先日読んだ『鬼談百景』にゆるく絡んでくる、長編小説(というか創作ドキュメント?)。読んでいる途中も、読み終わってからもこれを「小説」と呼ぶのはどうにも抵抗があるんだけど、帯*1にはそう書いてあるから現状の業界では小説なのでしょう。
夏の怪談祭り(参加者:私だけ)のクライマックスで本書を読んだのだけど、正直なところ盛り上がりに欠けました。
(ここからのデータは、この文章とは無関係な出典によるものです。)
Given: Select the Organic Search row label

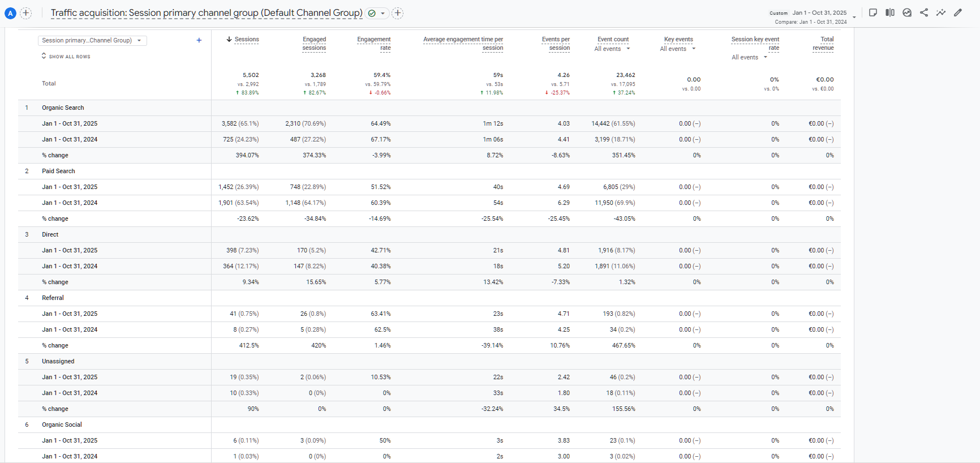Looking at the screenshot, I should coord(63,108).
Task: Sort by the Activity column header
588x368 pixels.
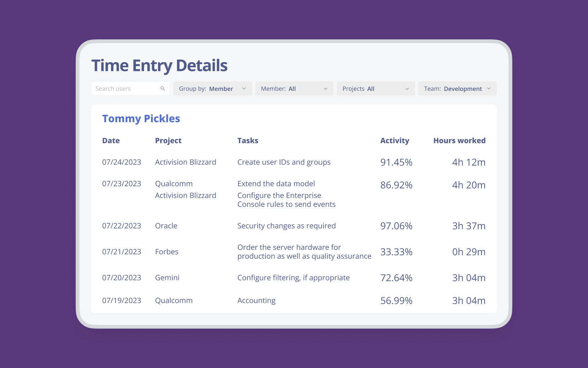Action: tap(395, 141)
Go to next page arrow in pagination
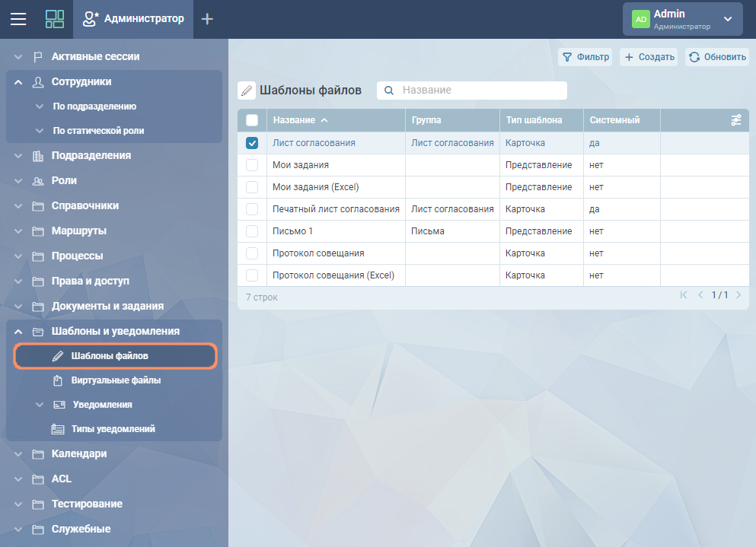This screenshot has width=756, height=547. click(738, 295)
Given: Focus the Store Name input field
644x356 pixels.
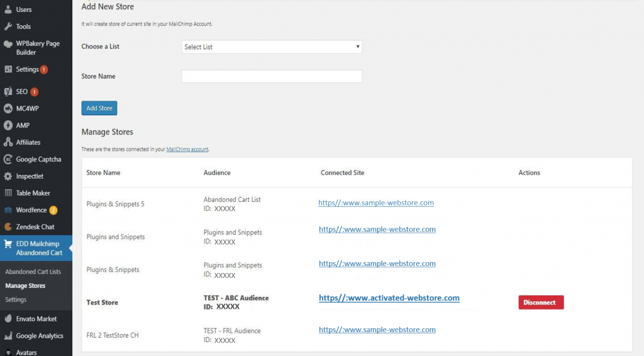Looking at the screenshot, I should 272,76.
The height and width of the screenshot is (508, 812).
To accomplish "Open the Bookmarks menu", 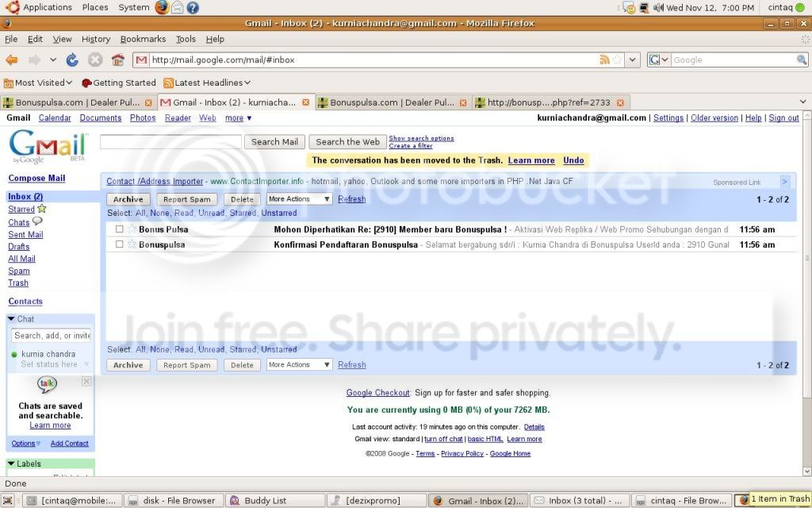I will (x=143, y=39).
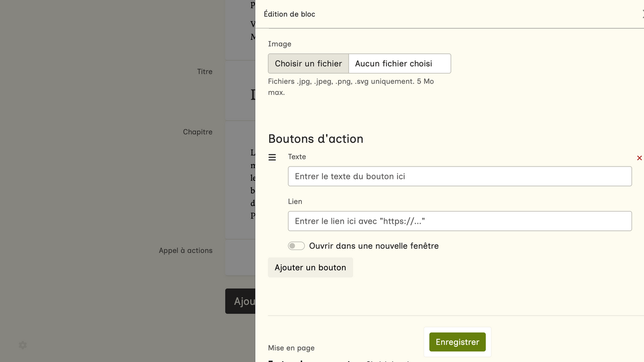Select the Titre block in the background
Screen dimensions: 644x362
point(205,72)
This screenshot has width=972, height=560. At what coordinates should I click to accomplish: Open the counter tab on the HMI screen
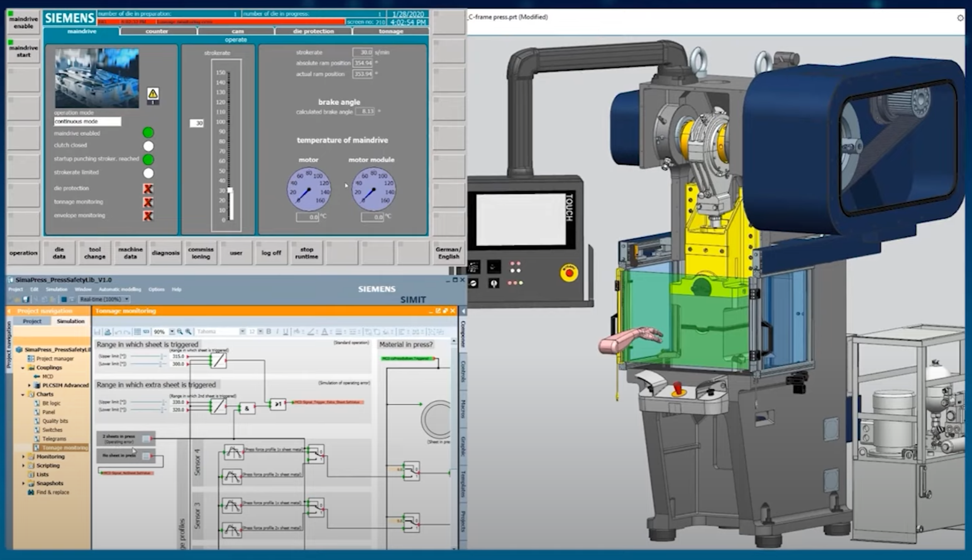158,32
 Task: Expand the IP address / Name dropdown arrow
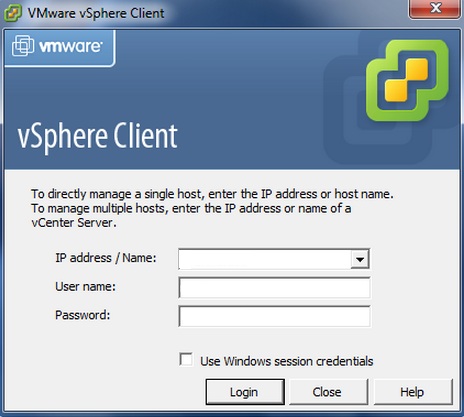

地に足が着きすぎてるというか、気持ち悪さのキレが悪いというか、悪い意味で「真面目すぎる」って感じ。
前述の『鬼談百景』の中に収録されている「とあるお話し」が、実は根深くてやっかいでね------というのが大まかな本書の内容なのだけど、淡々と・真面目に・飾り無しの「鬼談スタイル」そのままに長編を連ねたという印象で、怖い話を読んでるという雰囲気では無くなってしまったのでした。
ただ、筆者と仲間達の取材力の高さは脱帽物!よくぞそこまでたどり着きましたねえと感心しきりで……うん、これも怖いとか気持ち悪いとかっていう範疇ではないなあ。
『屍鬼』『黒祠の島』『魔性の子』ラインの小説を、どうしても期待してしまっていたので、この肩すかし感はどうにもぬぐえません。
少しのあいだリフレッシュしたら、新装版『魔性の子』を読もうかな。